Passage shown:
** start **

Warnings For My Future Husband
I know that everyone has their quirks, but I, dear future husband, have some very particular oddities that I need you to sign off on before you commit the remainder of YOUR ENTIRE LIFE to being with me.
In no particular order:
There are some days when I really want to do yard work, mowing the lawn included. I occasionally like spending an hour out in the sun, peacefully walking back and forth, making perfectly straight lines, making our yard the envy of the block. I will make these times very clear to you. I will say something to the effect of, “What a pretty day! I think I’d like to go mow the lawn!” I will literally skip outside and fire up the mower. Please assume that all other times, I would like for you to do it.
I have an unhealthy relationship with Masterpiece Theatre and Hilary Duff movies. As in, I have been known to hole myself up on the couch with a family-sized box of Wheat Thins, a case of Diet Coke and the five-hour Pride and Prejudice (where Colin Firth is so dreamy!), followed by the Lizzie McGuire Movie (where she goes to ROME!), followed by four episodes of Downton Abbey (Mr. Bates and Anna! OMG!). In fact, you can probably count on this type of hibernation occurring quarterly. Please, future husband, do not disturb me in this state. Just know that this is nothing to be concerned about, I don’t expect you to join me, and your wife who actually speaks words will return in about 8 hours.

** end **

Supplied material:

** start **

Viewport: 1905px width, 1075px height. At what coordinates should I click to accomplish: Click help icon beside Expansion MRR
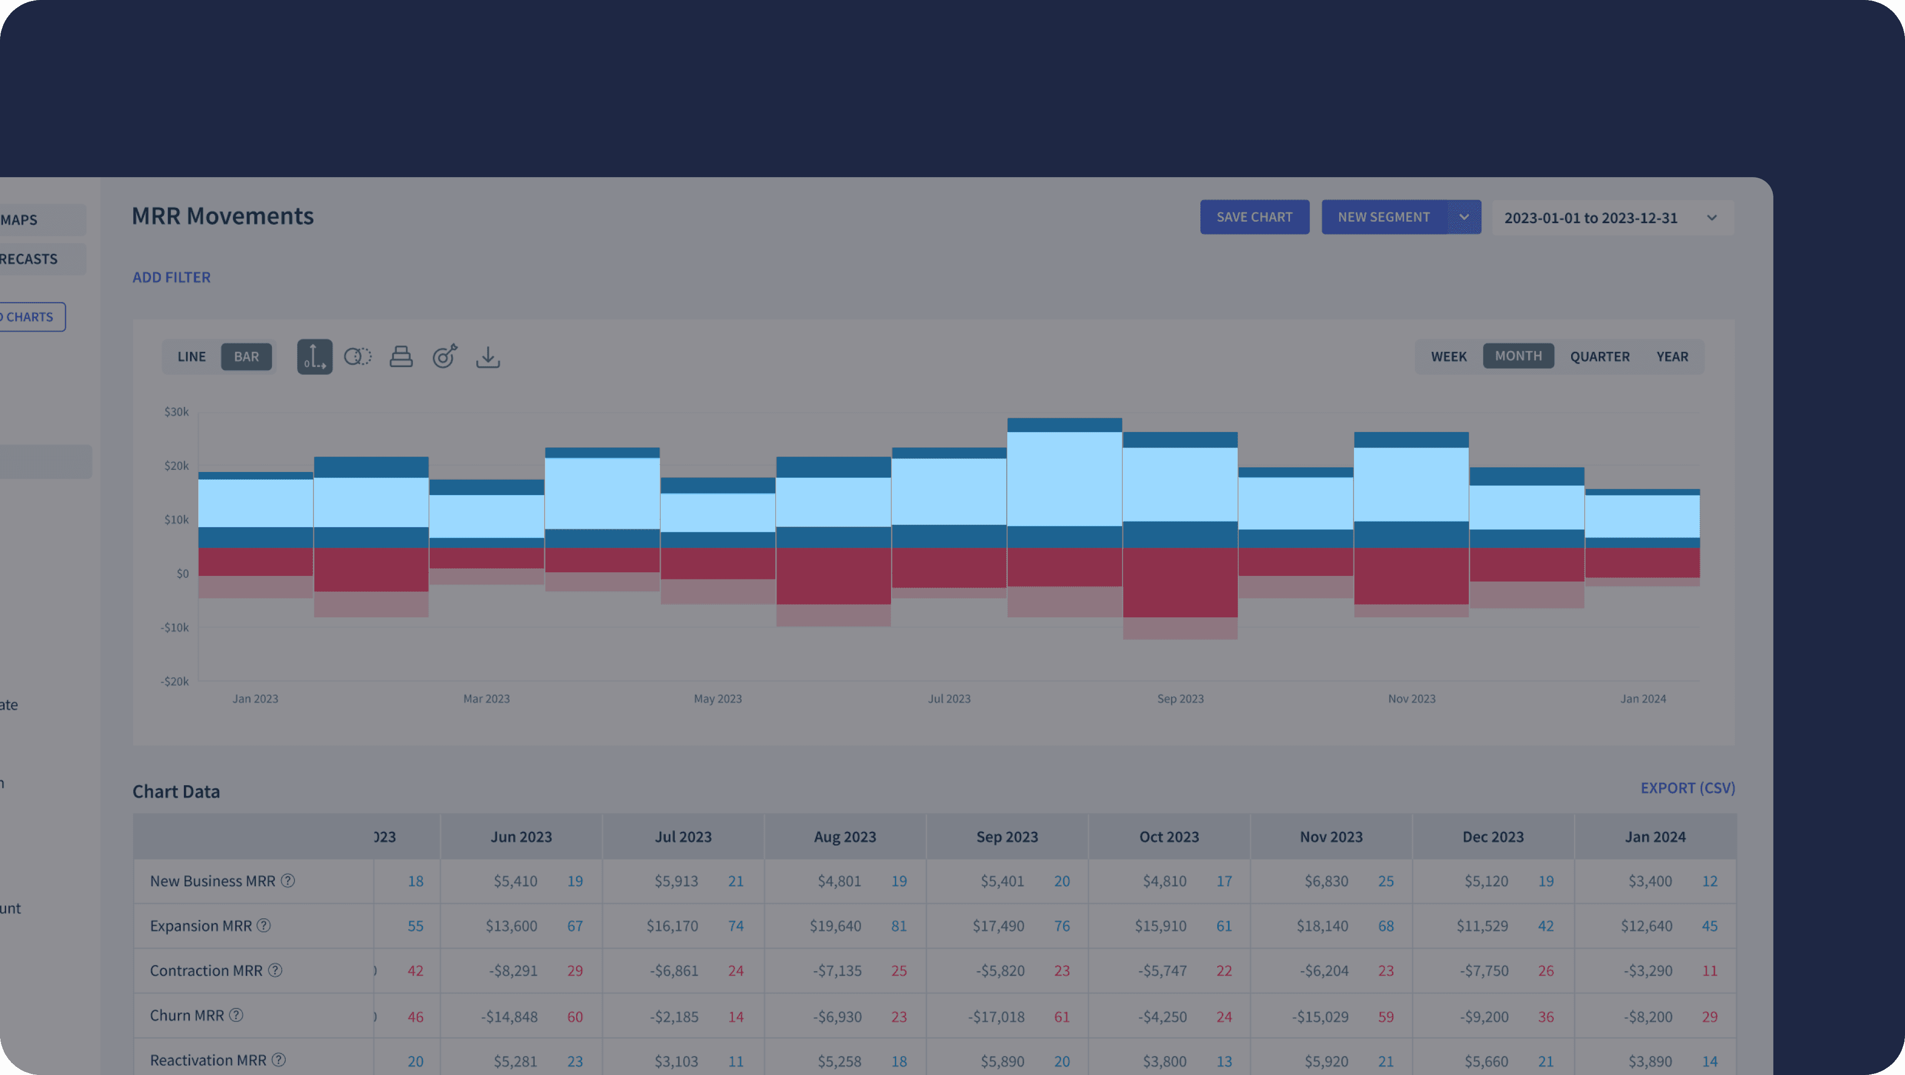(x=264, y=926)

** end **

Short problem 1:
Answer from the warnings post:
(a) How long does the writer occasionally like spending out in the sun doing yard work?
(b) How long is the version of Pride and Prejudice the writer watches?
(c) How often can the couch hibernation be expected?
Short problem 2:
Reproduce the warnings post from "Warnings For My" up to and including "you to do it.".
Short problem 3:
List every title the warnings post names as part of the writer's couch viewing sequence.
The material has nothing to do with the warnings post.

Worked solution 1:
(a) An hour
(b) Five hours
(c) Quarterly

Worked solution 2:
Warnings For My Future Husband
I know that everyone has their quirks, but I, dear future husband, have some very particular oddities that I need you to sign off on before you commit the remainder of YOUR ENTIRE LIFE to being with me.
In no particular order:
There are some days when I really want to do yard work, mowing the lawn included. I occasionally like spending an hour out in the sun, peacefully walking back and forth, making perfectly straight lines, making our yard the envy of the block. I will make these times very clear to you. I will say something to the effect of, “What a pretty day! I think I’d like to go mow the lawn!” I will literally skip outside and fire up the mower. Please assume that all other times, I would like for you to do it.

Worked solution 3:
Pride and Prejudice
Lizzie McGuire Movie
Downton Abbey